Öte yandan, Bangladeş söz konusu olduğunda ülke siyasetinde etkisi hissedilen yanı başındaki dev komşusu Hindistan’ın varlığı, Batılı ülkelerin Bangladeş siyasetinde etkin olmalarını da sınırlayıcı bir etkisi olduğunu düşünmek mümkün. İş ekonomi ve ticarete geldiğinde hiçbir Batı ülkesinin parmağını kıpırdatmayacağı malum. Bu bağlamda, Bangladeş’te bugüne nasıl gelindi sorusuna kısaca cevap vererek devam edelim.

◆ ◆ ◆ ◆ ◆

Görevler ve alıştırmalar:
[A] Alıntıya göre, Bangladeş siyasetinde etkisi hissedilen dev komşu hangi ülkedir?
[B] Alıntının sözünü ettiği alanların tamamını sıralayın.
[C] Yukarıdaki alıntıda "Öte yandan, Bangladeş" ifadesinden "vererek devam edelim." ifadesine kadar olan bölümü hiç değiştirmeden döndürün.

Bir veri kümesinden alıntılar
◆ ◆ ◆ ◆ ◆

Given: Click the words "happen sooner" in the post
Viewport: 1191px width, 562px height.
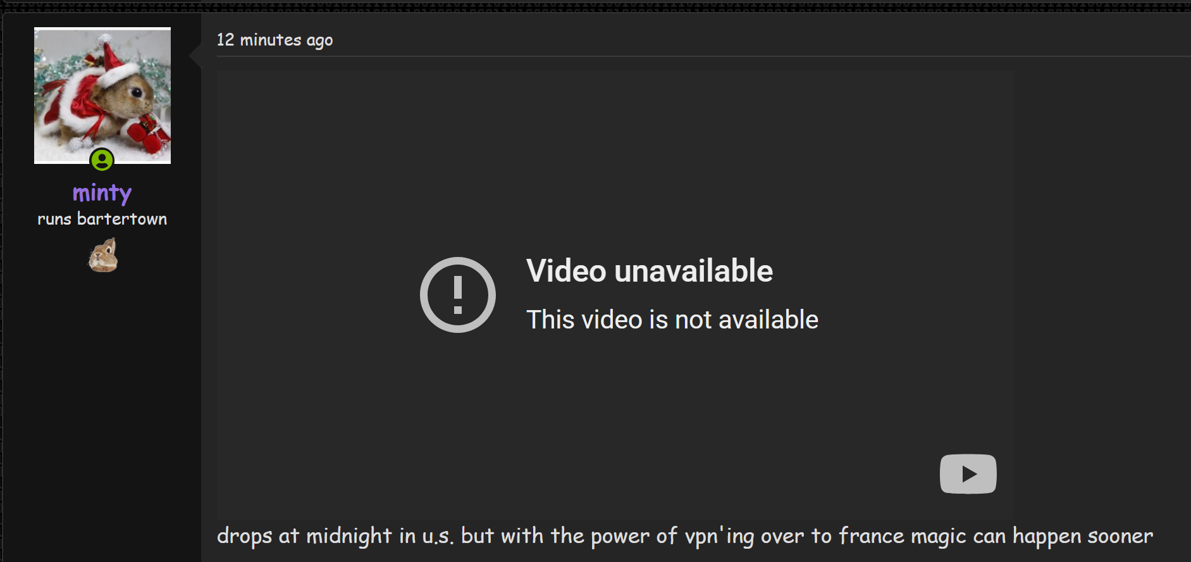Looking at the screenshot, I should [1083, 536].
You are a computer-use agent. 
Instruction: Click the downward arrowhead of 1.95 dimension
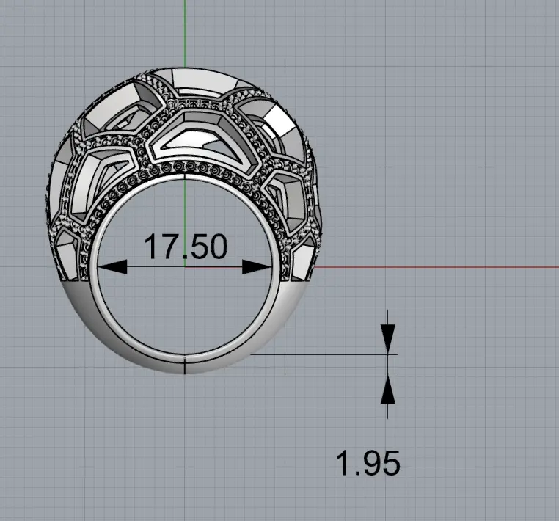tap(388, 338)
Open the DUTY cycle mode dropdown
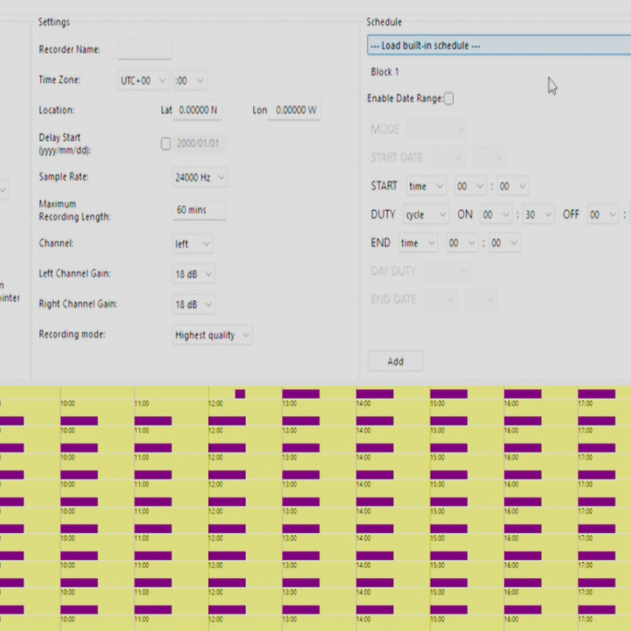The width and height of the screenshot is (631, 631). (x=425, y=215)
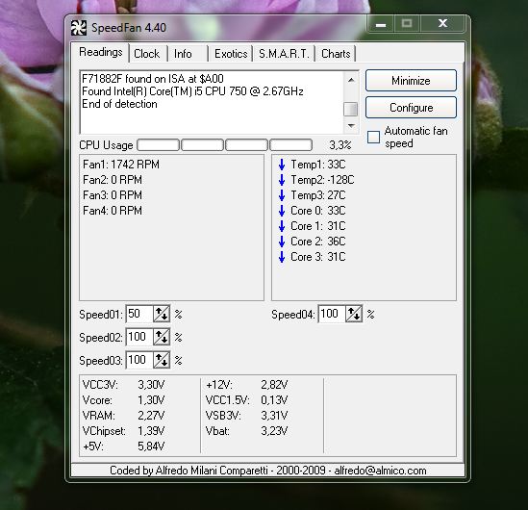Enable the Automatic fan speed checkbox
Image resolution: width=528 pixels, height=510 pixels.
pyautogui.click(x=373, y=137)
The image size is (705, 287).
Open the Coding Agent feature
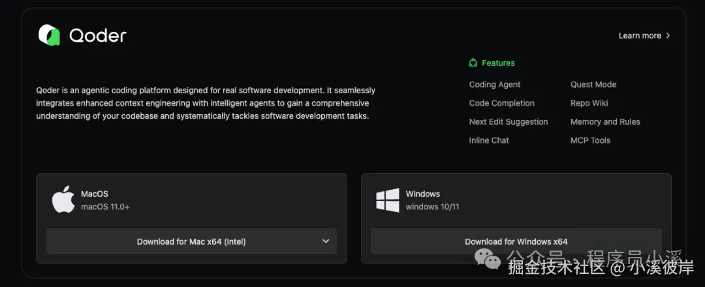[x=494, y=85]
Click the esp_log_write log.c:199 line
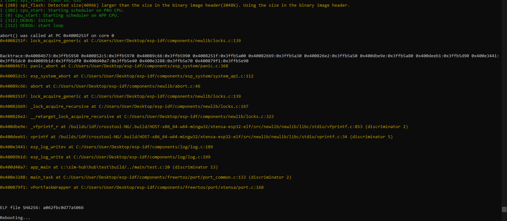Screen dimensions: 507x221 [105, 157]
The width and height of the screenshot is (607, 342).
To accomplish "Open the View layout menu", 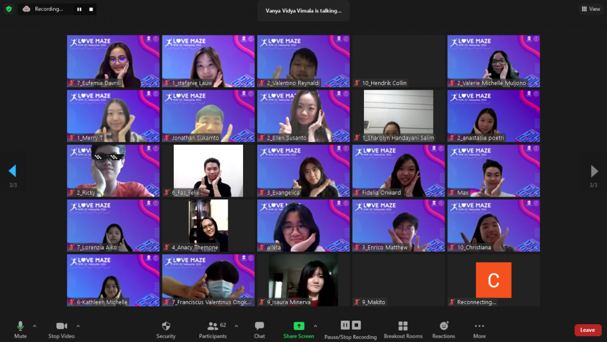I will pyautogui.click(x=591, y=9).
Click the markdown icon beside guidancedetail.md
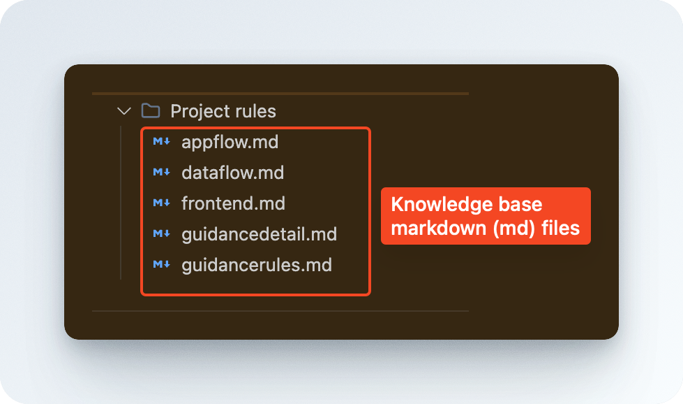Viewport: 683px width, 404px height. click(162, 233)
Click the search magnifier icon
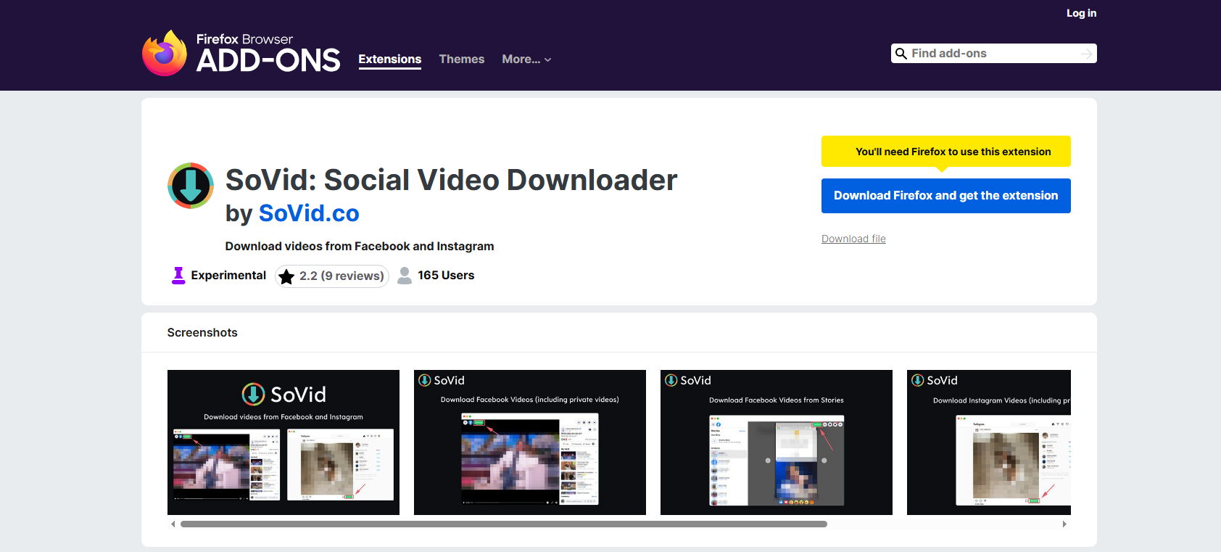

◆ ◆ ◆ ◆ ◆

Problemlerin çözümleri:
[A] Hindistan

[B] Siyaset, ekonomi, ticaret

[C]
Öte yandan, Bangladeş söz konusu olduğunda ülke siyasetinde etkisi hissedilen yanı başındaki dev komşusu Hindistan’ın varlığı, Batılı ülkelerin Bangladeş siyasetinde etkin olmalarını da sınırlayıcı bir etkisi olduğunu düşünmek mümkün. İş ekonomi ve ticarete geldiğinde hiçbir Batı ülkesinin parmağını kıpırdatmayacağı malum. Bu bağlamda, Bangladeş’te bugüne nasıl gelindi sorusuna kısaca cevap vererek devam edelim.